The total covers all Home Office asylum costs, including direct cash support and accommodation, plus wider staffing and other related migration and border activity.
The figure does not include the cost of operations launched to intercept Channel crossings by migrants – although the majority of people who arrive in the UK by this route do apply for asylum.
Separate data published on Thursday also detailed the scale of the asylum backlog, with a total of 133,409 people waiting for an initial decision on a claim in the UK at the end of September 2024.
This is up 12% from 118,882 at the end of June 2024, but down year-on-year by 19% from 165,411 at the end of September 2023.
The figure peaked at 175,457 at the end of June 2023, which was the highest since current records began in 2010.

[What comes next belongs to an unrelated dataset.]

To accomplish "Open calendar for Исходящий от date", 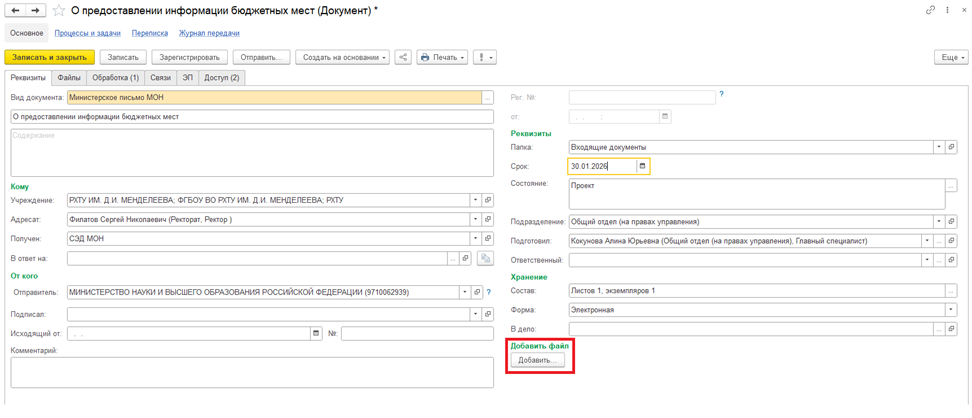I will [x=316, y=334].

The number of people waiting more than six months for an initial decision stood at 83,888 at the end of September, up from 76,268 at the end of June, but down year-on-year by 33% from 124,461.
A total of 99,790 people applied for asylum in the UK in the year to September 2024, up very slightly from 98,926 in the previous 12 months.
The figure peaked in the year to March 2023, at 102,878 people, which was the highest total for any 12-month period since 2002.
Migrants who arrived in the UK after crossing the English Channel in small boats accounted for 28% of the total number of people claiming asylum in the year to September, the Home Office said.
Some 35,651 asylum seekers were being housed temporarily in UK hotels at the end of September, up 6,066 from 29,585 at the end of June.
It is the first quarterly rise for a year, although the figure is still some way below the recent peak of 56,042 at the end of September 2023.
Asylum seekers and their families are housed in temporary accommodation if they are waiting for the outcome of a claim or an appeal and have been assessed as not being able to support themselves independently.
They are housed in hotels if there is not enough space in accommodation provided by local authorities or other organisations.
Sir Keir Starmer told a Downing Street press conference: “We must bring the cost of asylum down and we have a manifesto pledge to bring the number of hotels down, to end the use of hotels, which we are driving hard at.
“The way to do that is to increase the processing of claims.
“Among the reasons that there are so many people in hotels is because, for a long time, the claims weren’t being processed. So more people arriving, none of them getting processed, and an ever-increasing pool of people that then had to be accommodated some way or another.
“That was completely unsustainable.
“We’ve transferred a thousand staff into the processing and returns work at the Home Office, so a significant redeployment of staff, which is driving up the processing of claims.”